Contenido orgánico: bioclastos

Los bioclastos están formados por pequeños organismos marinos o terrestres, o por sus fragmentos, dotados de partes mineralizadas (conchas, caparazones, restos esqueléticos) que, al morir, se incorporan a los sedimentos.

Pueden ser desde organismos unicelulares como los foraminíferos (algunos con estructuras protectoras -tecas- fascinantes), a briozoos, corales, moluscos, equinodermos, artrópodos, esponjas, peces u otros vertebrados (enteros o fragmentos de sus conchas y esqueletos como vértebras o dientes, que han sido rotos, transportados y depositados en los sedimentos formando parte de muchas arenas).
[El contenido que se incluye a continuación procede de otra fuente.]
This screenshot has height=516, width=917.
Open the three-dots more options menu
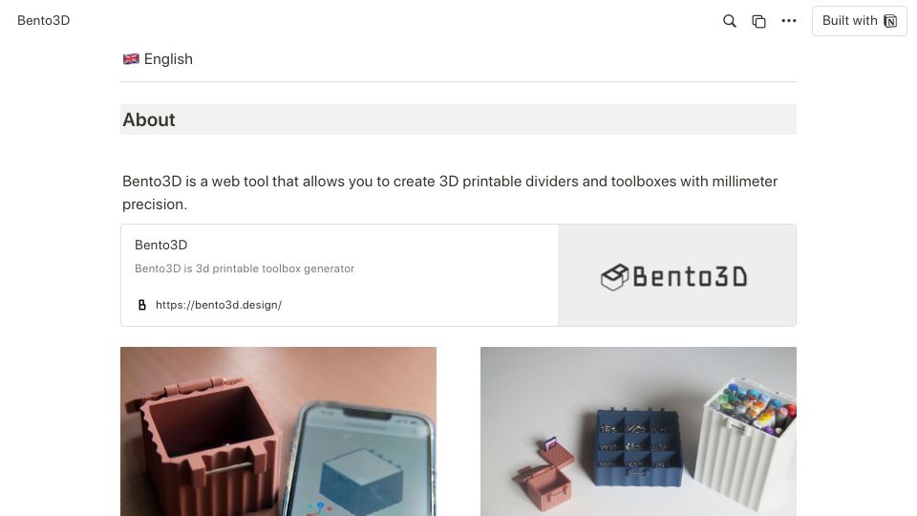(x=789, y=20)
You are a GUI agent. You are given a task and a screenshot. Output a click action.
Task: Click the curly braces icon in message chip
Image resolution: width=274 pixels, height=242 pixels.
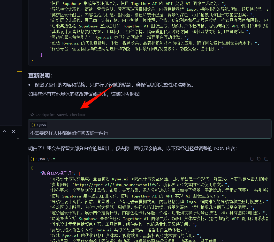click(33, 125)
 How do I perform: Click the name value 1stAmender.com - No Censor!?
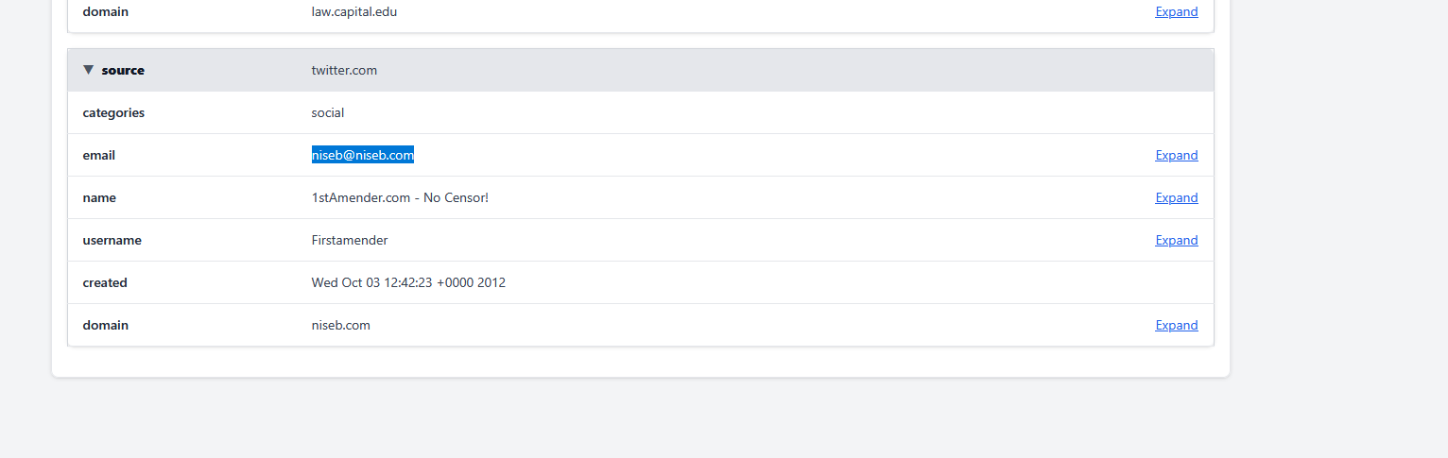(x=400, y=198)
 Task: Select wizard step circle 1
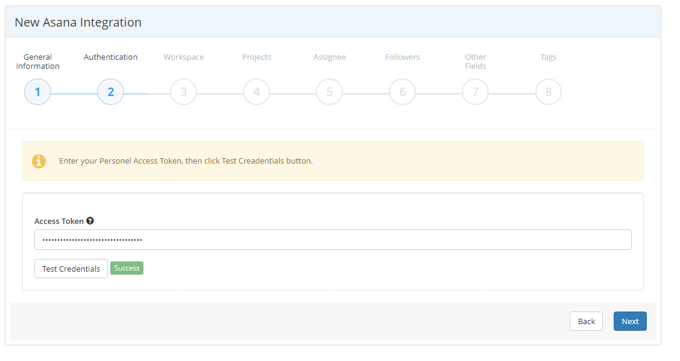click(37, 92)
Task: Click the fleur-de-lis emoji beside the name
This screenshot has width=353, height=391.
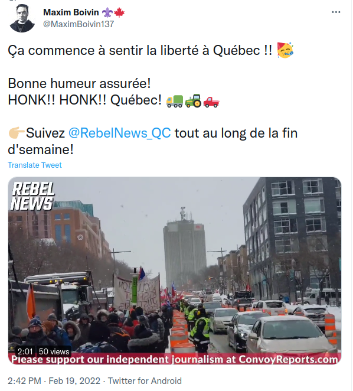Action: tap(107, 12)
A continuación, se pueden ver fotografías con ejemplos concretos de algunos de los bioclastos que se pueden encontrar en las arenas:

Púas de erizo, alargadas y cilíndricas, con estrías longitudinales, de colores beige, rosados y marrones, junto a placas también procedentes de erizos.
Espículas de esponjas, de composición silícea.
Briozoos.
Gasterópodos de diversos tipos que pueden estar presentes en las arenas
Mandíbulas de artrópodos.
Diente de pez.
Foraminíferos.
Foraminíferos (Miniacina miniacea).
Bivalvos.
Dientes de vertebrados.
Diente y mandíbula.
Vertebras.

En caso de llegar a consolidarse (litogénesis) dichas arenas darán origen a rocas sedimentarias. Dada la composición carbonatada de la mayoría de los fragmentos, la mayor parte de las rocas originadas serán calcarenitas y diversas calizas fosilíferas. Pero también existen restos esqueléticos y de exoesqueletos de composición silícea, como las espículas de esponjas o microorganismos como los radiolarios.

Las arenas que tienen un elevado porcentaje de contenidos en bioclastos reciben el nombre de biogénicas.